• PAGE:

»»

Cruz v. Arizona, 598 U.S. ___ (2023), was a United States Supreme Court case related to habeas corpus.

Background 

In 2003, John Montenegro Cruz shot Tucson, Arizona police officer Patrick Hardesty to death. He was convicted of first-degree murder and sentenced to death in state court in 2005. In the penalty phase of the trial, Cruz was unable to inform the jury that Arizona had previously abolished parole for felons, so he would either be sentenced to life in prison without parole, or death, nullifying the state's evidence of any future danger he posed to the public. This procedural protection was recognized in the 1994 Simmons v. South Carolina decision. On appeal, the Arizona Supreme Court upheld Cruz's conviction, and rejected his argument that his trial violated Simmons. His first state petition for post-conviction relief was denied, as was his federal habeas corpus petition. In 2016, the Supreme Court of the United States rejected the Arizona Supreme Court's reasoning in Lynch v. Arizona, holding Simmons did require juries be offered such instructions in the state. Cruz filed a second state post-conviction petition soon after, and it was rejected in 2021.

««

• ENTRIES:
»»

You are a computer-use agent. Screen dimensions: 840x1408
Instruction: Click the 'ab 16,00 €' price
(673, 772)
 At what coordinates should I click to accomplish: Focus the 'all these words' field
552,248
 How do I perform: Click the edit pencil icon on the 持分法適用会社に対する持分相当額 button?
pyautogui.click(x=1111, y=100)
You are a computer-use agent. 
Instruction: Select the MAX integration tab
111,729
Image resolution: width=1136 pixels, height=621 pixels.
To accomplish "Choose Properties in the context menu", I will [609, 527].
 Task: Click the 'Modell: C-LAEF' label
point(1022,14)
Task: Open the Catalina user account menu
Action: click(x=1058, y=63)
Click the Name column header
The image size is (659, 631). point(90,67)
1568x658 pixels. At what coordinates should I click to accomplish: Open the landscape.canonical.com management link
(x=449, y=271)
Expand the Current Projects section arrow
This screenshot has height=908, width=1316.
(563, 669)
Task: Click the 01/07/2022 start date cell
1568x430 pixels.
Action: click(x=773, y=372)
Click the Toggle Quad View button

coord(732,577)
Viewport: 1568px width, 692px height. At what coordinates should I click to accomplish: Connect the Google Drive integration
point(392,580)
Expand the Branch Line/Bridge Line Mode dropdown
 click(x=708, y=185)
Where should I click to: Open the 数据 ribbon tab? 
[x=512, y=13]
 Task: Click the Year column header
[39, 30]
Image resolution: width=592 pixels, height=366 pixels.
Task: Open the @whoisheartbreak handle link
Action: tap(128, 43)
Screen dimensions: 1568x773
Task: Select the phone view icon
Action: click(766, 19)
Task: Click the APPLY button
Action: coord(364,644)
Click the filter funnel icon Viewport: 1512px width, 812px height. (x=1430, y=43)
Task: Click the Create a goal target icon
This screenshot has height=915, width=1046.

««

• WRITTEN PROBLEM: Carry the Cruz v. Arizona article forward from its final sentence. The material above has no connection to the Cruz v. Arizona article.

• REPLY:
Cruz filed a petition for a writ of certiorari, asking whether Lynch applies to cases pending on collateral review.

Supreme Court of the United States

The Supreme Court granted certiorari on March 28, 2022, limited to the question of whether the judgment of the Arizona Supreme Court rested on an adequate and independent state-law ground. On February 22, 2023, the Court reversed the Arizona Supreme Court.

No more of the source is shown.